Israel and Lebanon have agreed to a ceasefire, with conditions including Hezbollah ceasing fire and withdrawing from south of the Litani River. Direct negotiations will follow to address outstanding issues. The first impact of this news on oil prices is that it lowers previous pricing regarding tail risks related to Middle Eastern supply chains.

However, traders are distinguishing between "ceasefire news" and "logistics recovery." The former changes sentiment, while the latter alters the physical balance. Shipping in the Strait of Hormuz remains below pre-conflict levels, and the resumption of some vessel activity does not equate to a synchronized normalization of insurance, freight rates, loading schedules, and refinery procurement cycles. As long as the efficiency of key shipping lanes has not fully recovered, the risk premium for crude oil will be difficult to completely return to zero.

Inventory contraction provides some resilience for oil prices on the downside.

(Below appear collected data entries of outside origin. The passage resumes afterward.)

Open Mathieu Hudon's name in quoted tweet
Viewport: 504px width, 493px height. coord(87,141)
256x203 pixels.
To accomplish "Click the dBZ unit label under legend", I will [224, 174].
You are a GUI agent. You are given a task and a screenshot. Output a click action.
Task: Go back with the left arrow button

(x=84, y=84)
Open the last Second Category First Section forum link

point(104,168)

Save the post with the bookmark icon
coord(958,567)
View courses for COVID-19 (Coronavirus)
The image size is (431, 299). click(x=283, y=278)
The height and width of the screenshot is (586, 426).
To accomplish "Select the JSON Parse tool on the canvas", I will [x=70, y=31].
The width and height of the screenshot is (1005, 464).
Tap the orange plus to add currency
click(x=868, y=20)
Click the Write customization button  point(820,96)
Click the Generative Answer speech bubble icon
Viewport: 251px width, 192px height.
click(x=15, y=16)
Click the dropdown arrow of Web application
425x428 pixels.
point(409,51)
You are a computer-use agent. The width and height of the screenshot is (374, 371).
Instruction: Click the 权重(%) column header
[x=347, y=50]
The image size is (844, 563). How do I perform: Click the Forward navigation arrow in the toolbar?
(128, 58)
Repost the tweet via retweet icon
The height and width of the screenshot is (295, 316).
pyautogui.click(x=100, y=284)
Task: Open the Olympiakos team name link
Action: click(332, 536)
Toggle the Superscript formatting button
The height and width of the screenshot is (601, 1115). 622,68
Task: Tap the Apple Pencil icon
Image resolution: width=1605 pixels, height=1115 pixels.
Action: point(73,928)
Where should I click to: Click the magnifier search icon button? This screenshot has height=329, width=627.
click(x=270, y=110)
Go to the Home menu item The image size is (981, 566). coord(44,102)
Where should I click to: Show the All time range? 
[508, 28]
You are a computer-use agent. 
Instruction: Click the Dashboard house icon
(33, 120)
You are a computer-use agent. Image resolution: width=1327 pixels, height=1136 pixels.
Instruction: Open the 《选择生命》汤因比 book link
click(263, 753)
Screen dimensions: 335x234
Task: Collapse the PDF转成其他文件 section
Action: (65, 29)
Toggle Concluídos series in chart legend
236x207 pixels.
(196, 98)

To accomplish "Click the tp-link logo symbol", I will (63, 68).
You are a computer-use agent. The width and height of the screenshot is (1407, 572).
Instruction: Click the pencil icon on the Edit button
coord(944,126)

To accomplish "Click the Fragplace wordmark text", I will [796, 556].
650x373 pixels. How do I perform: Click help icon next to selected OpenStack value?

The latest weekly report from the Energy Information Administration shows that for the week ending May 29, commercial crude oil inventories decreased by 8 million barrels to 433.7 million barrels, about 3% lower than the five-year average for the same period. Refinery utilization was 94.7%, with crude oil processing volume at approximately 16.9 million barrels per day. Gasoline inventories increased by 3.4 million barrels, and distillate fuel inventories increased by 1.5 million barrels.

The key point of this data set is not the weekly inventory reduction itself, but the structure. Tight crude oil supplies coupled with restocking of refined products indicate that refineries are still operating at high capacity to process raw materials, but the elasticity of end-user oil demand is beginning to diverge. For oil prices, this structure means that prices are not solely driven by geopolitical sentiment; physical inventories are also providing a floor. If a ceasefire subsequently leads to the resumption of shipping routes, the market will shift from a pricing framework of "whether there is an oil shortage" to "what type of oil is in short supply, for how long, and what can replace it."

Supply policy signals are cautious, and demand expectations have been compressed by high oil prices.


At its May 3 meeting, the OPEC+ alliance decided that the seven participating countries would implement a production adjustment of 188,000 barrels per day starting in June, and emphasized that it would handle the pace of voluntary production cut withdrawal gradually and flexibly according to market conditions. This statement does not mean simply increasing supply, but rather retaining the flexibility to suspend, withdraw, or continue adjusting.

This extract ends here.